Was hoffen Sie, mit Ihrer Arbeit zu vermitteln?
Ich möchte, dass sie für den Durchschnittsmenschen zugänglich und verdaulich sind. Kunst ist eine der schönsten Ausdrucksformen auf der ganzen Welt, und ich möchte mich nicht einschränken. Feminismus ist in meiner Arbeit immer präsent. Wir befinden uns in einer seltsamen Zeit: Ich bin hin- und hergerissen zwischen Liebeskummer, aber ich fühle mich durch die Kraft der Kunst gestärkt und dadurch, dass sie einen Diskurs über Politik oder Identität oder andere Aspekte der Menschenrechte in Amerika anstoßen kann, wie z. B. Fragen, die sich mit Frauen und der Wahrnehmung von Frauen beschäftigen. Wir alle haben das Gefühl, dass in uns ein Feuer entfacht wurde, das uns dazu bringt, uns mehr anzustrengen. Wir sind im Moment so polarisiert. Wir sind so gespalten, aber ich möchte Wege finden, die Kluft zu überbrücken. Ich möchte Werke schaffen, die zugänglich, hübsch und verführerisch sind - ich habe ein größeres Ziel vor Augen als je zuvor.
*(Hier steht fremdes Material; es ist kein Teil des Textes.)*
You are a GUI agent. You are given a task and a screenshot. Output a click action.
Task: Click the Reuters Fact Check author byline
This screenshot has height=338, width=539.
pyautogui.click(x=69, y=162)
Es gibt keine größere Verantwortung für einen Künstler, als in Zeiten politischer Unruhen einen Beitrag zum Wandel zu leisten.

Von American Reflexx bis zu Ihrer neuesten Arbeit mit Big Sean - Ihre Arbeit umfasst mehrere Disziplinen, von der Fotografie bis zur Performancekunst. Was steht als Nächstes am Horizont für Sie an?
Ich mache eine Ausstellung in New York, in der es um Überwachung geht und darum, wie es ist, als Mensch in einer Gesellschaft zu leben, in der jeder mit einer Nabelschnur zu einem Handy geboren wird. Ich werde immer meine künstlerische Praxis haben, aber ich berate auch andere Marken. Es ist so erfrischend, dass ich eine Galeriekünstlerin sein und Kunstausstellungen machen kann, aber ich kann meine Augen auch für kommerziellere Aufträge zur Verfügung stellen. Ich übernehme die "ästhetische Leitung" - die kreative Leitung - für einen Nachtclub, der später in diesem Jahr in New York eröffnet wird. Das Projekt ist schon seit einem Jahr in Planung. Ich möchte meine Ideologie durch visuelle Kunst und physische Räume verbreiten. Ich liebe es, die künstlerische Leitung für reale Räume zu übernehmen und Installationen zu machen, die nicht nur aus gerahmten Bildern an einer Wand bestehen. Es macht mir Spaß, physische Räume in neue Umgebungen zu verwandeln, insbesondere durch Beleuchtung und Farben, so dass die Leute kommen und es genießen können und das Gefühl haben, dass sie sich in meiner Fotografie befinden.